MarĂ­a Castillo - Keysight Technologies
February 9, 2026

Learn how Keysight SOS data management boosts global semiconductor design with AI-driven engineering intelligence, governance, and traceability.

Key takeaways:

  • For chip design driven by artificial intelligence (AI), effective data management must be in place to train the AI models and agents.
  • Designing novel AI accelerator chips for mixed-signal and high-speed digital design uses requires data management with flexible metadata capabilities.
  • Keysight SOS is a powerful data management platform that facilitates AI-powered chip design workflows and AI accelerator designs.

Keysight’s SOS platform transforms semiconductor design workflows by reducing productivity loss, improving global collaboration, and ensuring IP traceability across the lifecycle. With deep electronic design automation integration and intelligent data management, SOS aligns design management (DM) and design verification (DV) to support the rapid growth of AI and analog/digital (A/D) markets.

In this article, learn about Keysight solutions for semiconductor data management in the AI era.

How is state-of-the-art AI assisting in chip design workflows?

Artificial Intelligence (AI) techniques, machine learning models, and AI agents are fundamentally transforming chip design and electronic design automation workflows. They require integrated circuit (IC) data management tools as outlined below.

How are large language models (LLMs) useful for chip design?

Figure 1. LLMs in chip design

LLMs are being used for natural language processing, code generation, and DV tasks. The table below describes them along with relevant data management (DM) concerns.

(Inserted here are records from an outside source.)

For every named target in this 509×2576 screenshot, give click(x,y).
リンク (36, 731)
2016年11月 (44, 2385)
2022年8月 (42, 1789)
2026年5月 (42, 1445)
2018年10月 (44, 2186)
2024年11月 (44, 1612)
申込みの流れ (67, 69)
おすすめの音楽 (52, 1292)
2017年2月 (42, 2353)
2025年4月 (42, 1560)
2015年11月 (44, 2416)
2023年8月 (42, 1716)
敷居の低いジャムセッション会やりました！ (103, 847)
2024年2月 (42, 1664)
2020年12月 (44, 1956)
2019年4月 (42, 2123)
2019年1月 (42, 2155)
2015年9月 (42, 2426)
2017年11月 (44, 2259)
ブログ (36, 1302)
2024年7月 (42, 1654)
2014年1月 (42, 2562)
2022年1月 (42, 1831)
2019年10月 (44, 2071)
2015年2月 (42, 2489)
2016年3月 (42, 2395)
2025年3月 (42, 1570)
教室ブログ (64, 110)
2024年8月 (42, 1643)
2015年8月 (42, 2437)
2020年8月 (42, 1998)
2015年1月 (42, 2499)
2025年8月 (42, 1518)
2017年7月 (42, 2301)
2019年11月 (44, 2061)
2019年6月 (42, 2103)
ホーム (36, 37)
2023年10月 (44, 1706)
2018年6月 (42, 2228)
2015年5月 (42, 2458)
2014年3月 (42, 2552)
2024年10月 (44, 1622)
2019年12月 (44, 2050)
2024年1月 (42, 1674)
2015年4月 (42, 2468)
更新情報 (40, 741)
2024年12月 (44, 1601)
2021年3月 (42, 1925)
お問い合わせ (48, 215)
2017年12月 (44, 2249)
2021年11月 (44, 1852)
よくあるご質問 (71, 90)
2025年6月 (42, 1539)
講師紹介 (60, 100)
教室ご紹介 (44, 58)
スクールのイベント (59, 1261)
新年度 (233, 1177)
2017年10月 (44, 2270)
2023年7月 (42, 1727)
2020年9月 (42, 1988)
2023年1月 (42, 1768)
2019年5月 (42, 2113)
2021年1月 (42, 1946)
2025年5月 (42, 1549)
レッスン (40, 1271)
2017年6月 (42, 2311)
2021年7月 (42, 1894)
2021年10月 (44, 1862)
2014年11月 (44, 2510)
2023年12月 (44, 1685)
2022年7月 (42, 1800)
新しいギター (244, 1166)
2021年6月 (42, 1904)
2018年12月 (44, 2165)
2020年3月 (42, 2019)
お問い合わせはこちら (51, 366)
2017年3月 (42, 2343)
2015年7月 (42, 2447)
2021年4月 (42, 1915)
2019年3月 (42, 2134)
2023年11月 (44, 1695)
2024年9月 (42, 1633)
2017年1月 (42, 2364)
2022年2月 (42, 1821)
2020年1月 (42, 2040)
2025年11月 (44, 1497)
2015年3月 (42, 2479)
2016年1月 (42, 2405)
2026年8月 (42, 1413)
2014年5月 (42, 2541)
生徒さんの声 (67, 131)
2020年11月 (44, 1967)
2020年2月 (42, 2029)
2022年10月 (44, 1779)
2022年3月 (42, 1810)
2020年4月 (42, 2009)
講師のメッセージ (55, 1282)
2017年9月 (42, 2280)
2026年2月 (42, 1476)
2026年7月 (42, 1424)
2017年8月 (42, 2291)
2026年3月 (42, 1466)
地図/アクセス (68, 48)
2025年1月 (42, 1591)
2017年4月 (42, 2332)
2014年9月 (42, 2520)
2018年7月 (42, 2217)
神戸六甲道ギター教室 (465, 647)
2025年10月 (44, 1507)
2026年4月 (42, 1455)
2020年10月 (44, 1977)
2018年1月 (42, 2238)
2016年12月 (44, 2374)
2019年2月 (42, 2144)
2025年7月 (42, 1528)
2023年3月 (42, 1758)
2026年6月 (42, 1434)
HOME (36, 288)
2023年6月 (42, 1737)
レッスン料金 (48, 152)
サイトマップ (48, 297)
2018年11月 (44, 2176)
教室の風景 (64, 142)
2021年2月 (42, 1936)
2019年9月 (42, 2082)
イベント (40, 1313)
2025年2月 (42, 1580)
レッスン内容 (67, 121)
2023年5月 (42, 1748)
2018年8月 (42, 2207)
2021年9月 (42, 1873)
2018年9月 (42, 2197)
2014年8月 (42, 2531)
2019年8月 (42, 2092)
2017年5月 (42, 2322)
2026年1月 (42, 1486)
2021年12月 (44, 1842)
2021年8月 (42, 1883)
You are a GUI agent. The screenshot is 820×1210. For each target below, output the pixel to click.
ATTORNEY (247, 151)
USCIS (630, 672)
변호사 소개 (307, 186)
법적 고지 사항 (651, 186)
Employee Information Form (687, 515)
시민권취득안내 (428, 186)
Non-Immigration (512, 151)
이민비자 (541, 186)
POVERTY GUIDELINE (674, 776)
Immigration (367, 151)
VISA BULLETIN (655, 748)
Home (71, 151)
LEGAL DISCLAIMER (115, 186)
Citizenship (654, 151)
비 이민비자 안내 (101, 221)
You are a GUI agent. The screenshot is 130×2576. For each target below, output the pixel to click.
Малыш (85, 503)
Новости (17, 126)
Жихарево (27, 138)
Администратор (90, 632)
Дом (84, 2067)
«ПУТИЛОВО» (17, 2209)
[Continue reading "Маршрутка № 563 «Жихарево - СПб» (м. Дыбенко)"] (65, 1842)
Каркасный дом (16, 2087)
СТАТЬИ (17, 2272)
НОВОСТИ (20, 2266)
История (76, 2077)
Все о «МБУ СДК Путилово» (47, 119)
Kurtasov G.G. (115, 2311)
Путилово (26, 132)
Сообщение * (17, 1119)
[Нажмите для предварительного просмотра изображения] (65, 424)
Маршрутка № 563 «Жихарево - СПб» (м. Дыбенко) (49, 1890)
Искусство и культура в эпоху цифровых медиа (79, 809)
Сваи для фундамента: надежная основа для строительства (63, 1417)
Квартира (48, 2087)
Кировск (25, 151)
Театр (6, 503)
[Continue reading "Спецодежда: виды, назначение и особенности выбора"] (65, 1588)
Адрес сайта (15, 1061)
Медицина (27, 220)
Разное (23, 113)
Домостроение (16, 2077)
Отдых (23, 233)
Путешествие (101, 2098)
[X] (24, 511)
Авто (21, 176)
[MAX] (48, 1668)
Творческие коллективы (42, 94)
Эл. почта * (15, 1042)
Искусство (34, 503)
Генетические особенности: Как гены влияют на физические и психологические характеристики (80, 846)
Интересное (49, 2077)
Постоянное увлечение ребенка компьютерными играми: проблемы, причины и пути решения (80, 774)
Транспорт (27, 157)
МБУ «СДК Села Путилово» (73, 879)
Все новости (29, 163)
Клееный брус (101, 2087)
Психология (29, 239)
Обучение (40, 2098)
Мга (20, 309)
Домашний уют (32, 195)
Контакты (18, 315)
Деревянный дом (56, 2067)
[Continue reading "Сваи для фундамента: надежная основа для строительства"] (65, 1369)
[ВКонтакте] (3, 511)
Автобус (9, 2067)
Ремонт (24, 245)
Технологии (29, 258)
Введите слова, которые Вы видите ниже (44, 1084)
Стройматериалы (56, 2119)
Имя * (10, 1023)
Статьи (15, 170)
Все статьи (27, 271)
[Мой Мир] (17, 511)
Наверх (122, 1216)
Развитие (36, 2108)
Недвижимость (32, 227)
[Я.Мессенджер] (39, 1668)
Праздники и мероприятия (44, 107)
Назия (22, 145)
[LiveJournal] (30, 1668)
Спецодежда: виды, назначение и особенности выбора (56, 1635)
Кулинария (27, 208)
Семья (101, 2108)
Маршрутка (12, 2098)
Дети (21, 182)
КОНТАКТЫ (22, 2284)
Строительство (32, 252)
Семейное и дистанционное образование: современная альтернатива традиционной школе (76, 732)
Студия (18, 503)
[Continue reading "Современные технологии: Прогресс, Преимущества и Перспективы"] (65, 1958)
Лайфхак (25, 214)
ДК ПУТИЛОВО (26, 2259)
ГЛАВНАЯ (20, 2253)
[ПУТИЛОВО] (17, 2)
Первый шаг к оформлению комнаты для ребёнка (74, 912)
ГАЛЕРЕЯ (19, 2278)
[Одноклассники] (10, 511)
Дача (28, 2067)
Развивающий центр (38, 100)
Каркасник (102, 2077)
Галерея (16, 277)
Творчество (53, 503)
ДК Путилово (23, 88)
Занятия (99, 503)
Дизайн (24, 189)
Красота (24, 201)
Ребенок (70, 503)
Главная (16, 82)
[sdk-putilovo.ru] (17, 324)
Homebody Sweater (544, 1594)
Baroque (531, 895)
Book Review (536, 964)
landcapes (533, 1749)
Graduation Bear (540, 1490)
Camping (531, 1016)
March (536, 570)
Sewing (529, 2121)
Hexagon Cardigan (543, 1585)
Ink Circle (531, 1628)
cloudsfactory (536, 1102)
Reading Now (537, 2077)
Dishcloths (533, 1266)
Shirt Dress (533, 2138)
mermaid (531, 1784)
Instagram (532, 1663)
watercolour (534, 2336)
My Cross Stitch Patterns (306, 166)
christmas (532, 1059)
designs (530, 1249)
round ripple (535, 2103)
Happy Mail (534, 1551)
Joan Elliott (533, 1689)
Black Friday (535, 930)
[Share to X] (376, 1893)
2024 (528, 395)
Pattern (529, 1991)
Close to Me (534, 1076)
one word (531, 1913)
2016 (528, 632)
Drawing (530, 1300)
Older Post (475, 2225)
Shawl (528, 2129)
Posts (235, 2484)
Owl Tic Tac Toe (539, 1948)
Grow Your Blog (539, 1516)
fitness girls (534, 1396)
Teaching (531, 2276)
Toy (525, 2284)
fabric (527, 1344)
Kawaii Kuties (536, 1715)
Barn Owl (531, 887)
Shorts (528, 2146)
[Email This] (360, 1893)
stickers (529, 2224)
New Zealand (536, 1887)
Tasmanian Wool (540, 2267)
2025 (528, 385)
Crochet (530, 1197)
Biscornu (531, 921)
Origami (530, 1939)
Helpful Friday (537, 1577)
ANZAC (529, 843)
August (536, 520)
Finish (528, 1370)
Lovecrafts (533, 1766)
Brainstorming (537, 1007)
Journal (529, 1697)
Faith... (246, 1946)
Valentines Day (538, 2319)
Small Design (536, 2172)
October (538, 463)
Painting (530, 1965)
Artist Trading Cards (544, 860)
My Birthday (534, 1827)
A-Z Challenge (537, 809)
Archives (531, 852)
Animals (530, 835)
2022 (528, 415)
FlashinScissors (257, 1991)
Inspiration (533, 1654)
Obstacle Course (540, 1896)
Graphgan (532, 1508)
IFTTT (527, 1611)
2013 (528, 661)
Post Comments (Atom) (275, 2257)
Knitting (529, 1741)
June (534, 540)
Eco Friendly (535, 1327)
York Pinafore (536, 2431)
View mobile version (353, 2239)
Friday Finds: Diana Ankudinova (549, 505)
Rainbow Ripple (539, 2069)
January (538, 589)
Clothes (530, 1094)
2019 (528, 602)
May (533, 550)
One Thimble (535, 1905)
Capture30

Task LLM uses Data management concerns
Register transfer level (RTL) code generation
  • support LLM fine-tuning since RTL is specific to industry, function, and use case
  • retrieve specifications and code for training datasets
Creation of DV assets
  • retrieve correct versions of specifications and RTL
  • efficiently store large DV artifacts
  • support MLOps in electronic design automation (EDA)
Retrieval-augmented generation
  • use existing documentation and curated knowledge bases to improve correctness
  • enable storage, querying, and retrieval of unstructured data like documentation, knowledge bases, discussions, bug reports, enterprise data, and external data sources

How is agentic AI facilitating chip design?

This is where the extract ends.